Design Principles
To ensure all users enjoy stable and reliable inference services, we adopt a tiered resource isolation and dynamic rate management mechanism:
- Fair Use: Monthly quotas are set for "Unlimited Token Plans." After exceeding the quota, accounts enter Basic Assurance Mode to prevent abnormal loads from individual accounts from affecting overall platform stability.
- Predictable Experience: Requests that exceed the threshold will immediately receive a standard HTTP 429 response, enabling clients to perform graceful degradation.
Rate Limits Overview
1. Standard Plans and Pay-as-you-go
The following plans apply to regular development, production, and commercial calling scenarios. If any dimension (RPS / RPM / RPH / RPD) hits the upper limit, a 429 Rate Limit will be returned.
| Plan Type | RPS (Requests/Second) | RPM (Requests/Minute) | RPH (Requests/Hour) | RPD (Requests/Day) |
|---|---|---|---|---|
| Free Trial | 1 | 3 | — | — |
| Paid / Recharged Users | 1 | 6 | — | — |
| Enterprise / API Gateway | As per contract | As per contract | As per contract | As per contract |
Note:
Rate limits, concurrency capabilities, and timeout policies for dedicated Enterprise plans can be customized per account. Please contact your account manager for an exclusive SLA.
2. Unlimited Plans Fair Use Policy
"Unlimited Plans" adopt a "Monthly Token Quota + Excess Basic Assurance" model. Within the monthly Token quota, you can enjoy the high-speed inference service corresponding to that plan; once Token consumption reaches the monthly cap, the account will automatically enter Basic Assurance Mode, with rate limits adjusted as follows:
| Plan Tier | Monthly Token Quota | Excess RPS | Excess RPM | Excess RPH | Excess RPD |
|---|---|---|---|---|---|
| Unlimited 50M | 50,000,000 Tokens | 1 | 2 | 10 | 50 |
| Unlimited 200M | 200,000,000 Tokens | 1 | 8 | 40 | 200 |
| Unlimited 500M | 500,000,000 Tokens | 1 | 20 | 100 | 500 |
Important Notice:
Basic Assurance Mode only ensures basic API availability and is not suitable for production-grade high-concurrency loads. If you need to restore standard or higher performance, you can upgrade your plan at any time or contact your account manager to customize an Enterprise plan.
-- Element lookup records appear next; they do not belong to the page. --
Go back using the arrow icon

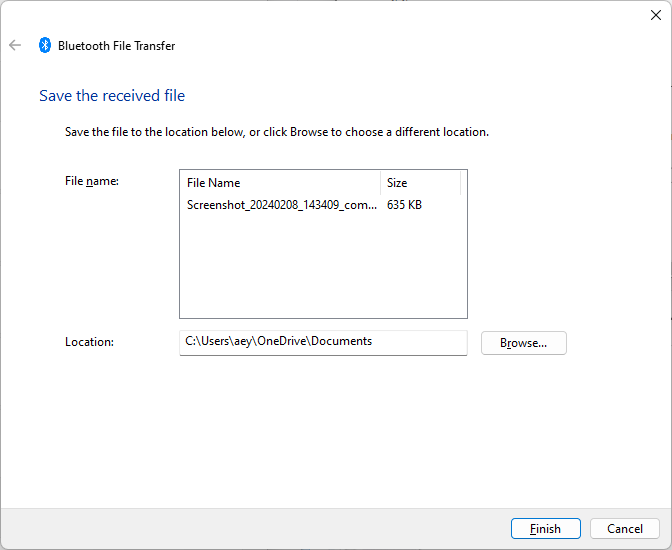pos(15,45)
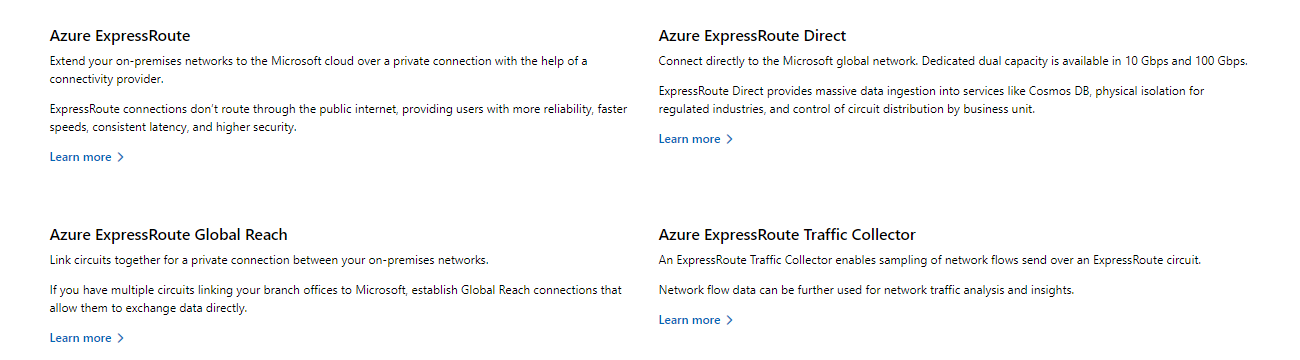
Task: Click the Azure ExpressRoute Traffic Collector heading
Action: pos(787,235)
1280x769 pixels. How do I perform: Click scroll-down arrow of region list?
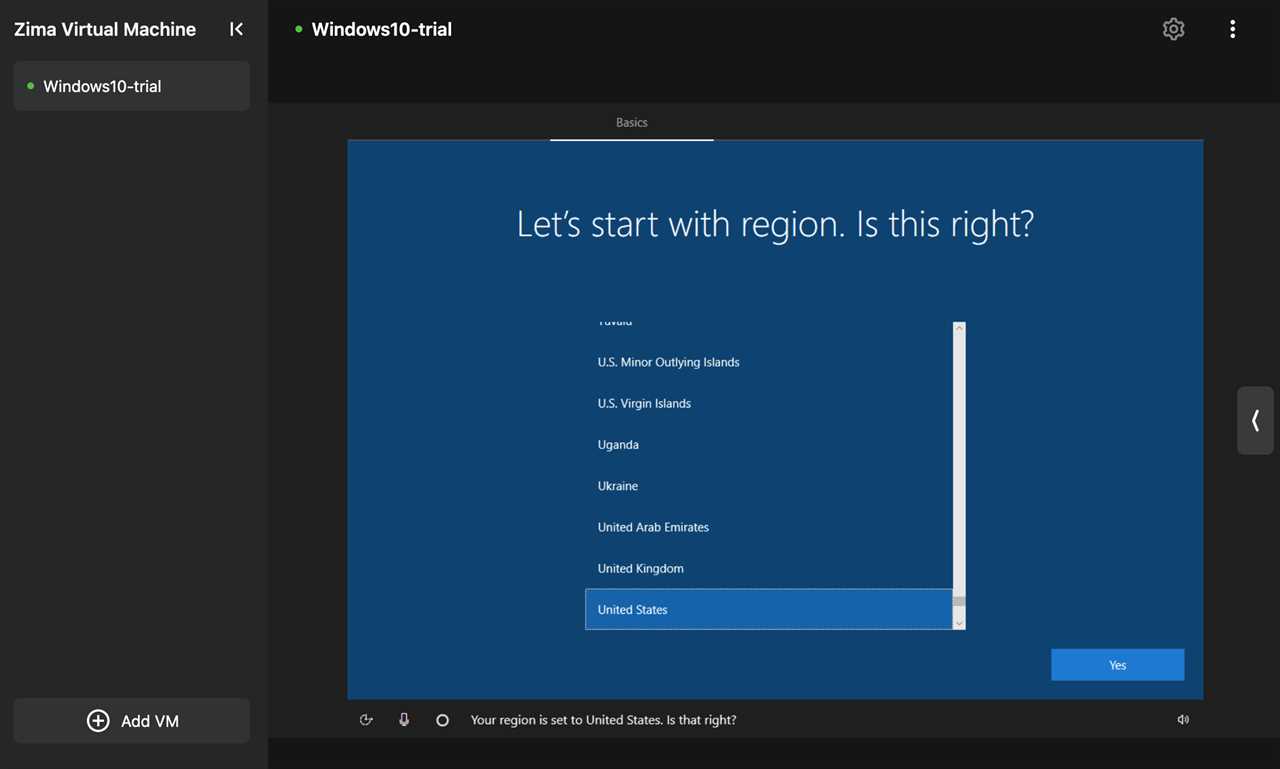[959, 623]
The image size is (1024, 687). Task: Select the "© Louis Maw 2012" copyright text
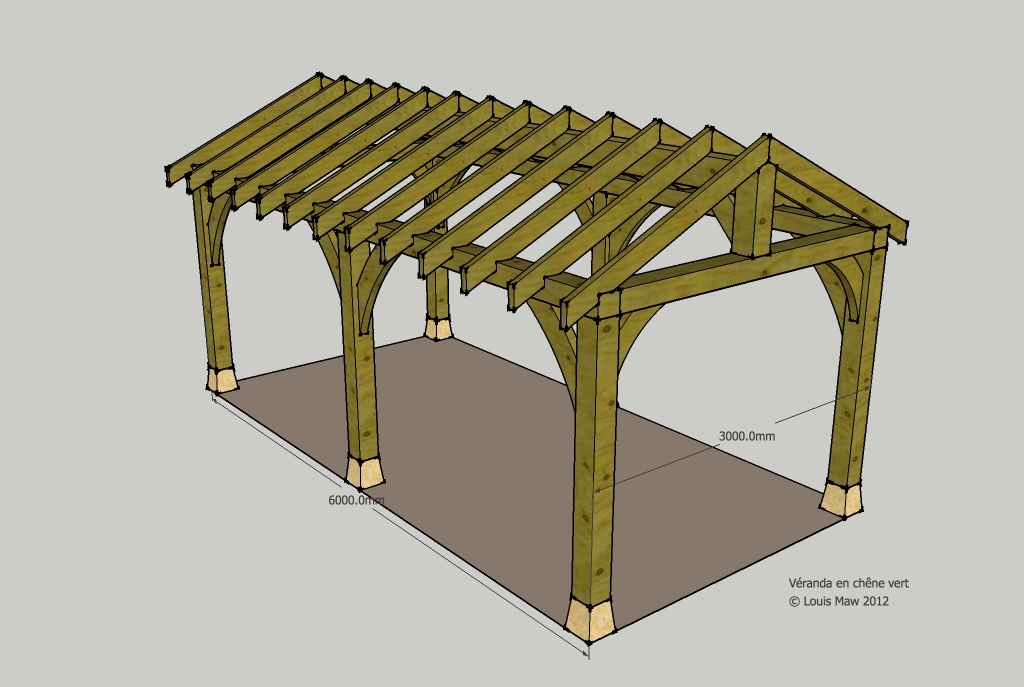pos(839,601)
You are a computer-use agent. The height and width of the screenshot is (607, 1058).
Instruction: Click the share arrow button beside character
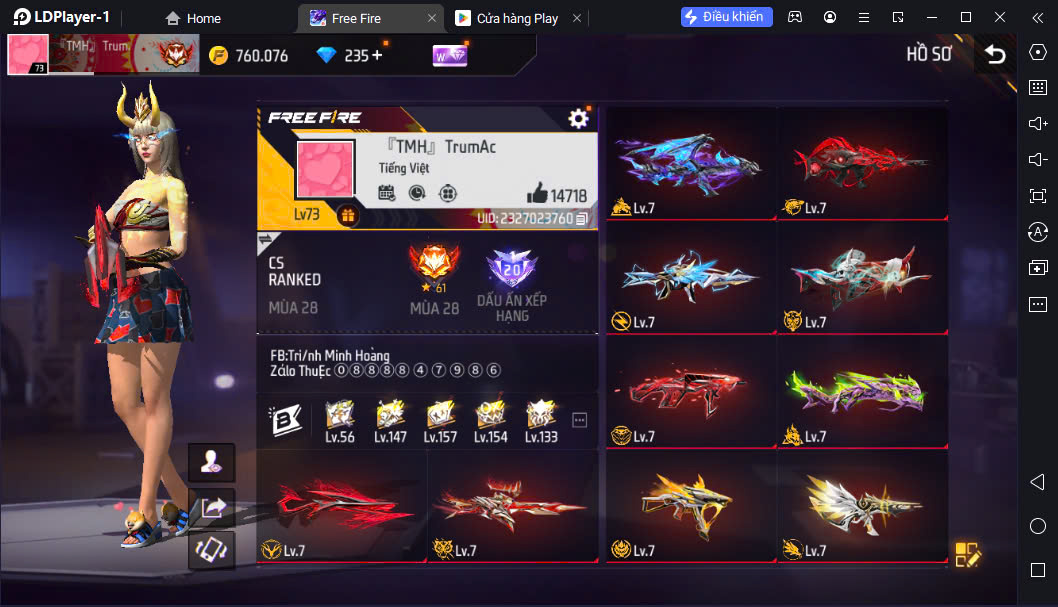pyautogui.click(x=212, y=507)
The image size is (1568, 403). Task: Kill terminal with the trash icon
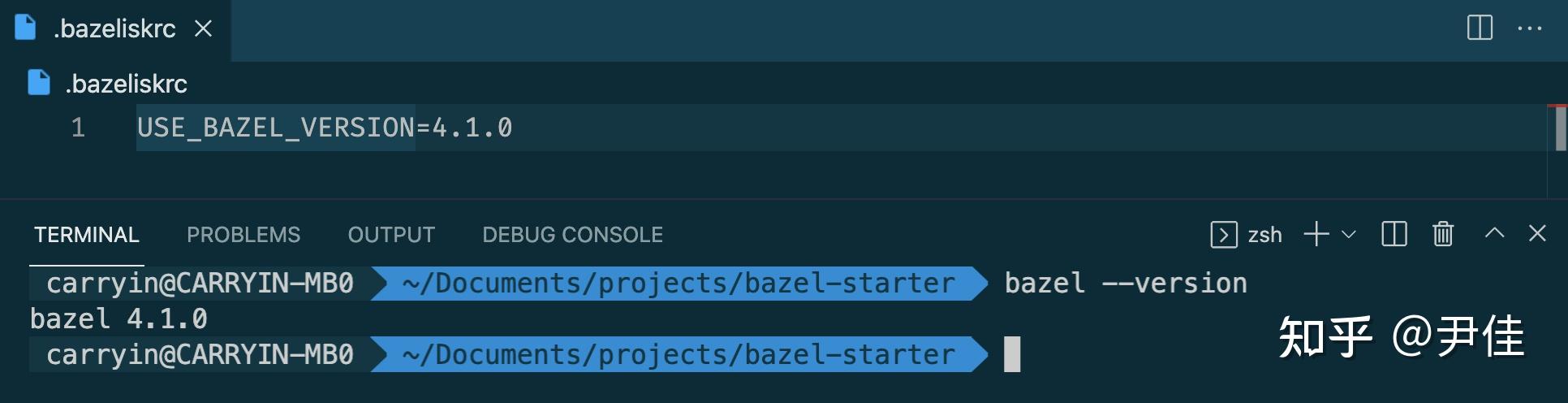(1443, 235)
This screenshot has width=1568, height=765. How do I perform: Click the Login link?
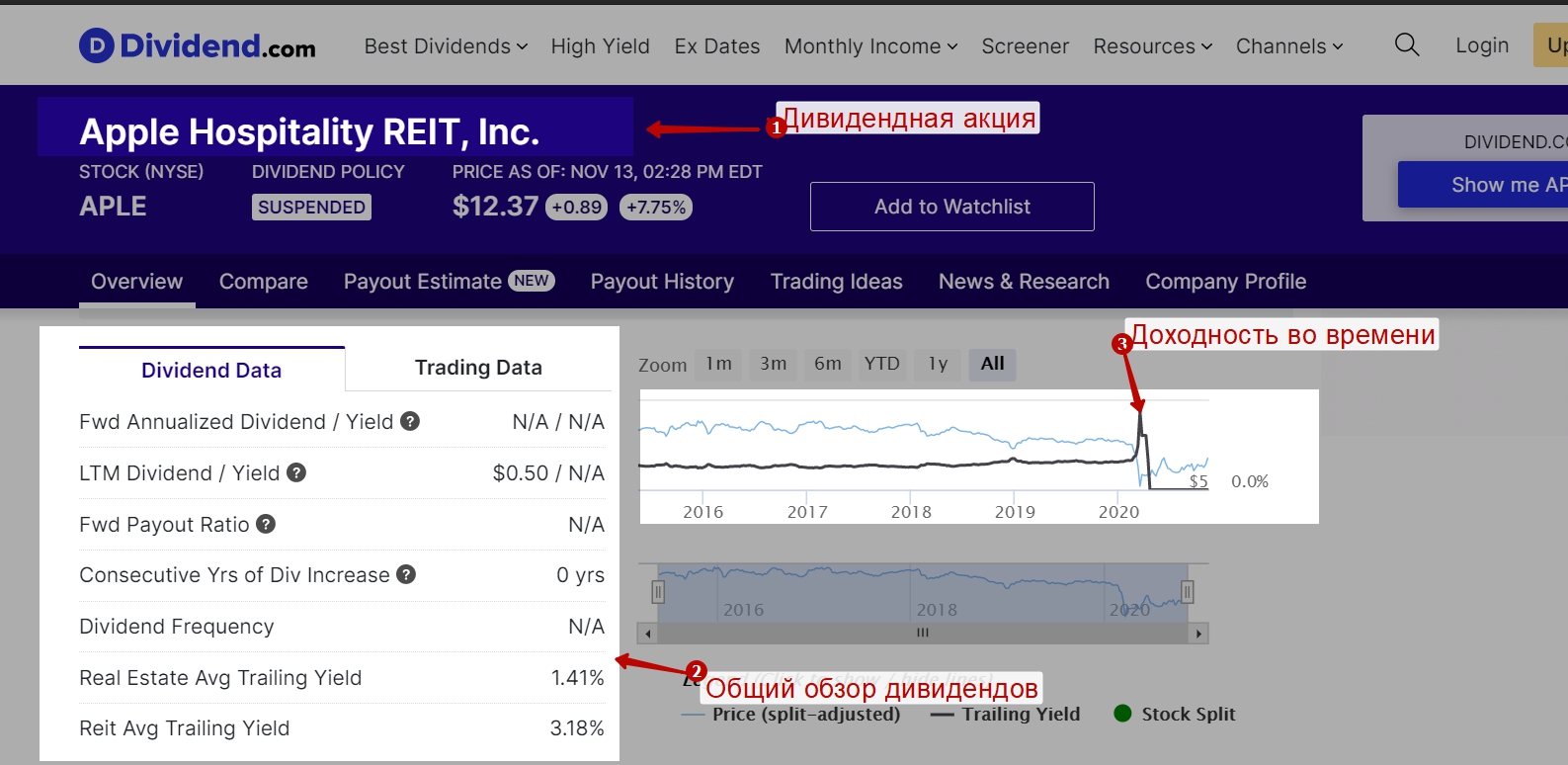pos(1481,45)
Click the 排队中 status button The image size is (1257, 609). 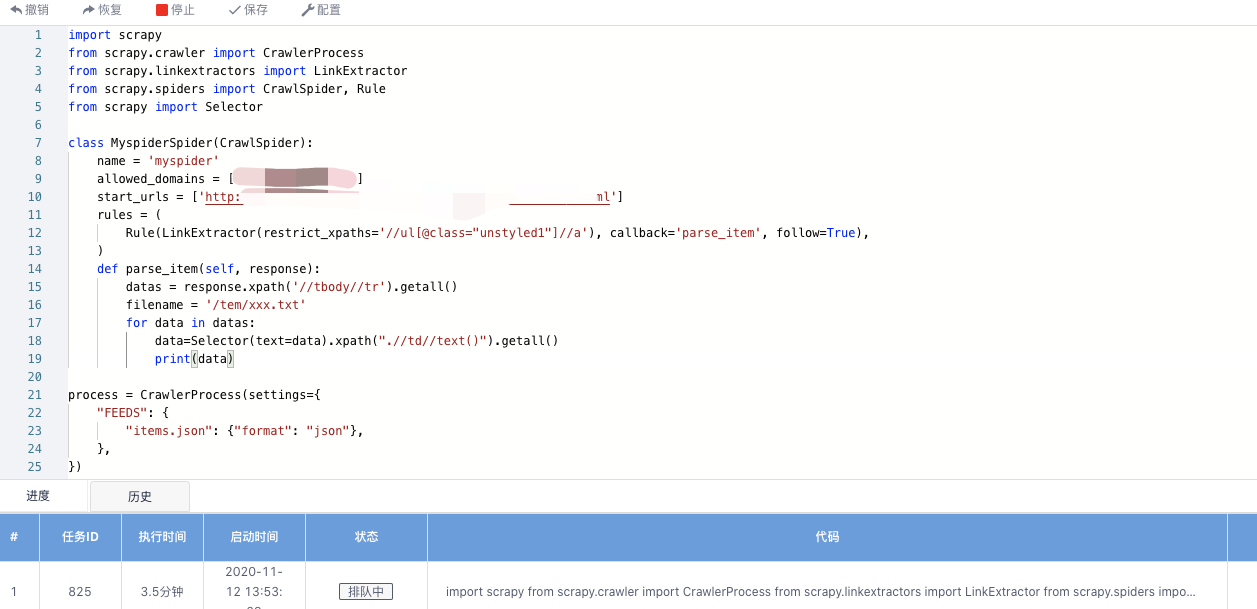(x=365, y=591)
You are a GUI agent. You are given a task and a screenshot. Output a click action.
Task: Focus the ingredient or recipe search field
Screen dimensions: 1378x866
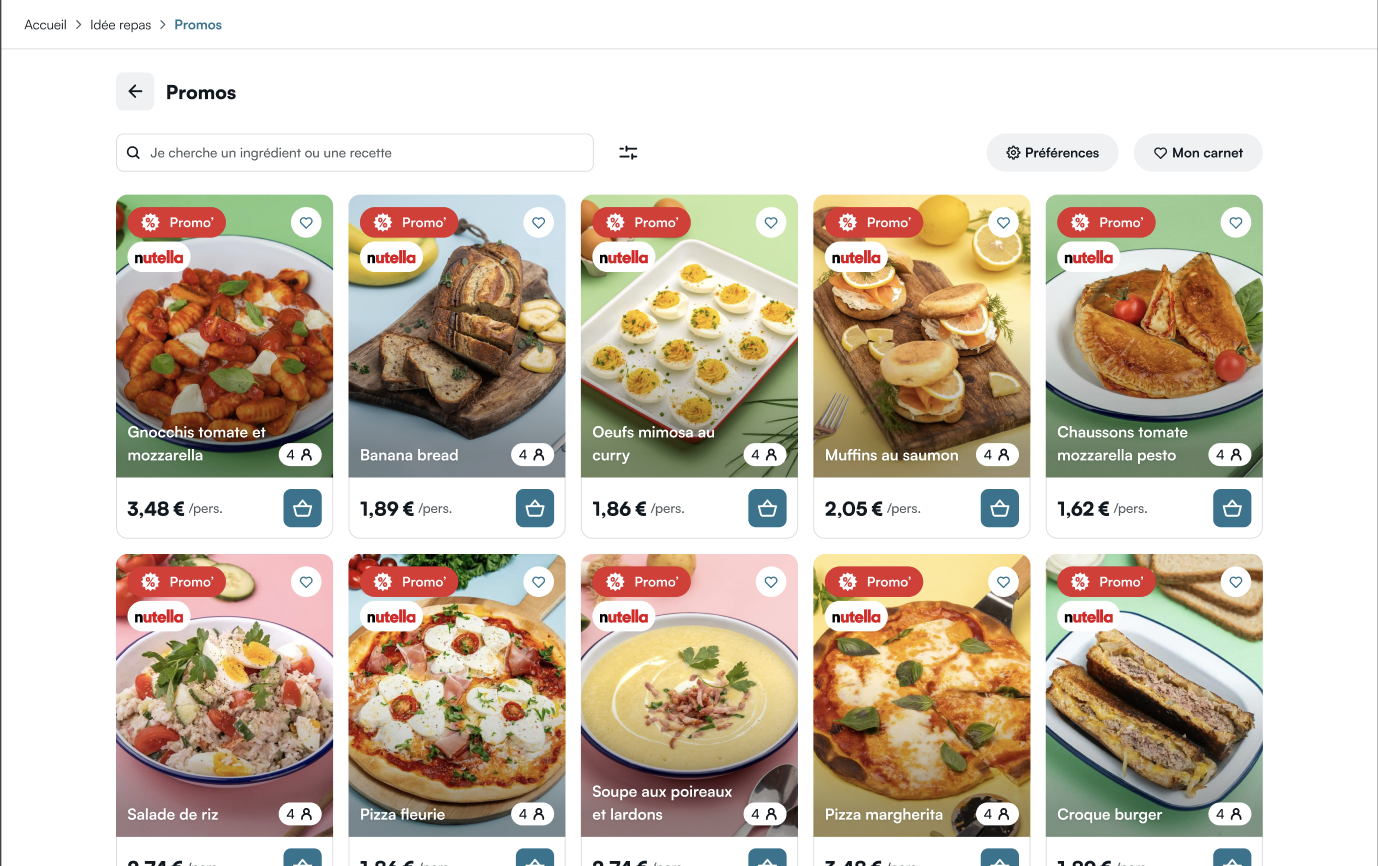[x=355, y=153]
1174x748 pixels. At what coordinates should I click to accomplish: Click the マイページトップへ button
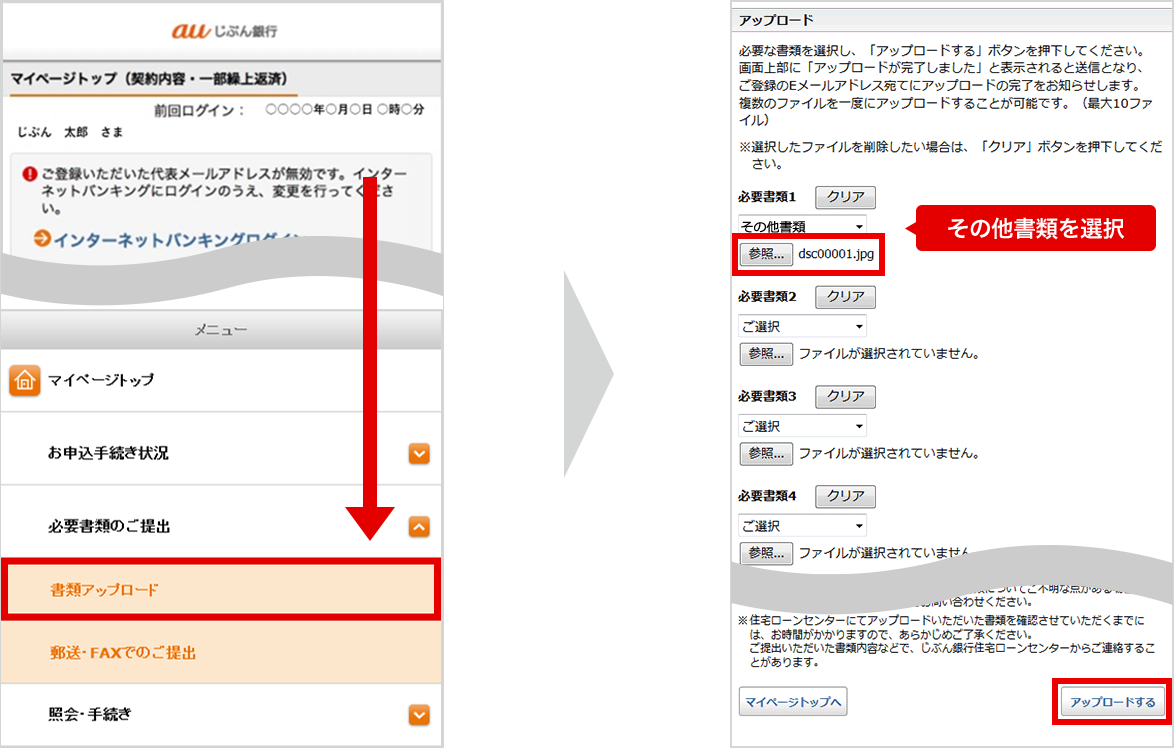pyautogui.click(x=793, y=702)
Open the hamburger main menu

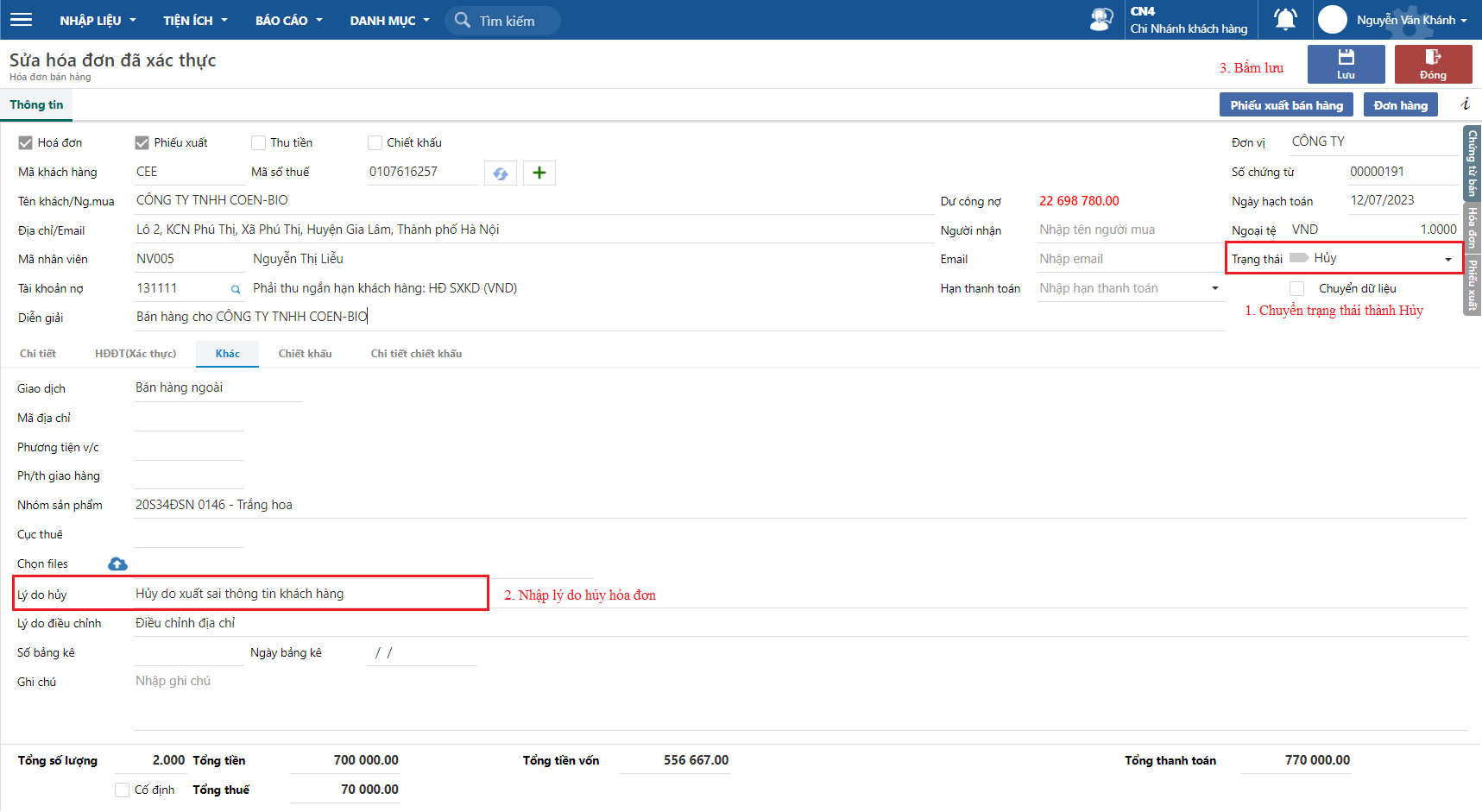coord(21,20)
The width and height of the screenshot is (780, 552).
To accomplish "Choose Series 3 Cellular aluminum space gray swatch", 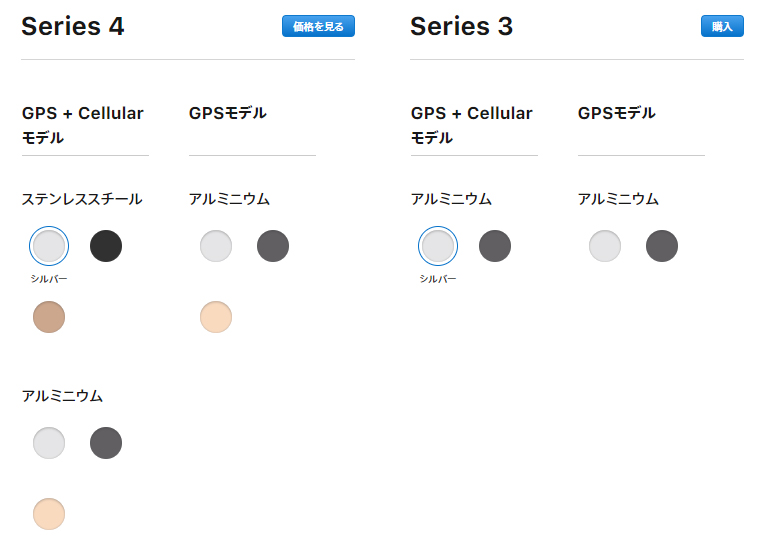I will [x=495, y=246].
Rate Limit Dimensions Explained
| Dimension | Full Name | Meaning | Behavior Upon Trigger |
|---|---|---|---|
| RPS | Requests Per Second | Number of requests per second | Instant rejection upon exceeding |
| RPM | Requests Per Minute | Number of requests per minute | Remaining requests in the current minute window are rejected |
| RPH | Requests Per Hour | Number of requests per hour | Limited to the corresponding tier within the current hour window |
| RPD | Requests Per Day | Number of requests per day | Limited to the corresponding tier within the current day window |
Calculation Logic:
The system counts each limit independently. For example, for an Unlimited 50M user after exceeding the quota, even if their RPD still has remaining quota, once RPM reaches 2, subsequent requests within that minute will also be rejected.
Over-limit Response and Best Practices
1. HTTP Response Example
When a request triggers the rate limit, the API will return the following response:
HTTP/2 429 Too Many Requests
Content-Type: application/json
{
"error": {
"code": "rate_limit_exceeded",
"message": "Rate limit exceeded. Please retry later or upgrade your plan for higher throughput.",
"type": "request_limit_exceeded"
}
}2. Client Best Practices
• Exponential Backoff
After receiving a 429, it is recommended to retry with intervals of 1s → 2s → 4s → 8s → ... Avoid high-frequency hard retries, as they may trigger longer throttling.
• Rate Limit Warm-up
For burst traffic (e.g., batch tasks), avoid instantly maxing out concurrency. Adopt gradual speed increases to allow requests to enter the system smoothly.
• Monitor Usage
You can view Token consumption and current plan usage at Model API KEY → Monthly subscription to plan upgrades in advance.